The provision command does a cluster create or update depending on whether the cluster already exists. The other command is decommission which terminates the cluster.

The clusters.yaml is of the following format:

- id: cluster-id
  alias: alias-for-cluster-id # human readable alias
  local_id: local-cluster-id  # used for separating clusters in the same AWS account
    custom_config_item: value # custom key/value config items
  criticality_level: 1
  environment: test
  infrastructure_account: "aws:12345678910" # AWS account ID
  region: eu-central-1
  provider: zalando-aws
  - name: master-default
    profile: master-default
    min_size: 2
    max_size: 2
    instance_type: m5.large
    discount_strategy: none
  - name: worker-default
    profile: worker-default
    min_size: 3
    max_size: 20
    instance_type: m5.large
    discount_strategy: none


By default the Cluster Lifecycle Manager will just apply any manifest defined in the manifests folder. In order to support deletion of deprecated resources the CLM will read a deletions.yaml file of the following format:

pre_apply: # everything defined under here will be deleted before applying the manifests
- name: mate
  namespace: kube-system
  kind: deployment
post_apply: # everything defined under here will be deleted after applying the manifests
- namespace: kube-system
  kind: deployment
    application: external-dns
    version: "v1.0"

Whatever is defined in this file will be deleted pre/post applying the other manifest files, if the resource exists. If the resource has already been deleted previously it's treated as a no-op.

A resource can be identified either by name or labels if both are defined the name will be used. If none of them are defined, it's an error.

namespace can be left out, in which case it will default to kube-system.

kind must be one of the kinds defined in kubectl get.

Configuration defaults

CLM will look for a config-defaults.yaml file in the cluster configuration directory. If the file exists, it will be evaluated as a Go template with all the usual CLM variables and functions available, and the resulting output will be parsed as a simple key-value map. CLM will use the contents of the file to populate the cluster's configuration items, taking care not to overwrite the existing ones.
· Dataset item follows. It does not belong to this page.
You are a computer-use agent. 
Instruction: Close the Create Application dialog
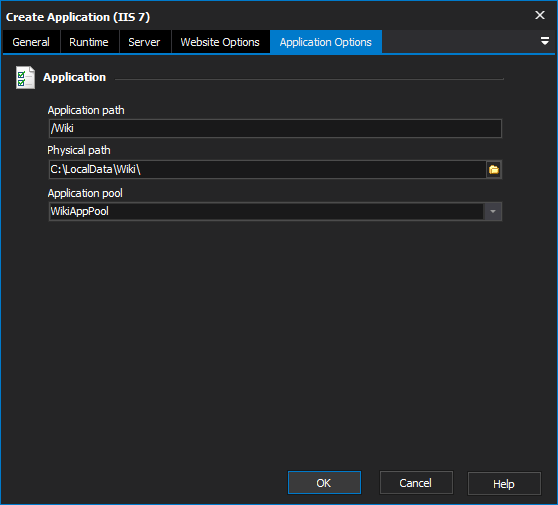(x=539, y=15)
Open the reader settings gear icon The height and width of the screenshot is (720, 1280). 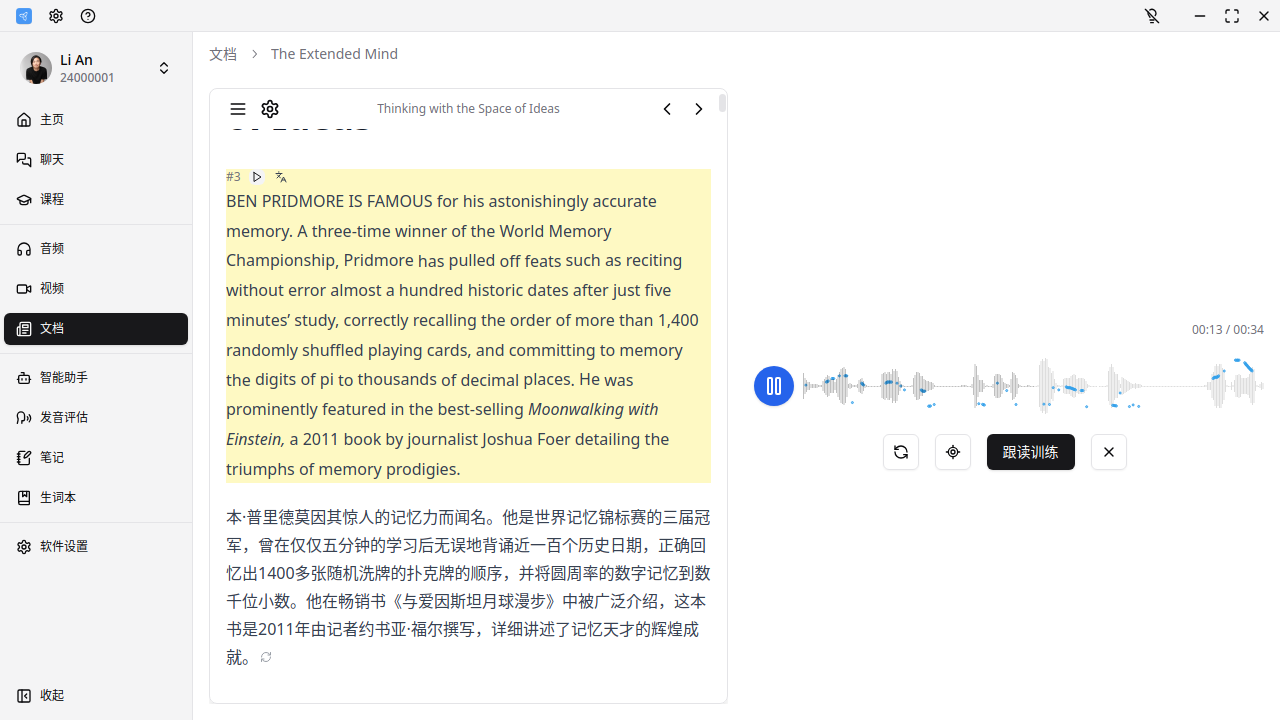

For example, you can use the defaults file to have different settings for production and test clusters, while keeping the manifests readable:

  • config-defaults.yaml:

    {{ if eq .Environment "production"}}
    autoscaling_buffer_pods: "3"
    autoscaling_buffer_pods: "0"
  • manifests/example/example.yaml:

      replicas: {{.ConfigItems.autoscaling_buffer_pods}}

Non-disruptive rolling updates

One of the main features of the CLM is the update strategy implemented which is designed to do rolling node updates which are non-disruptive for workloads running in the target cluster. Special care is taken to support stateful applications.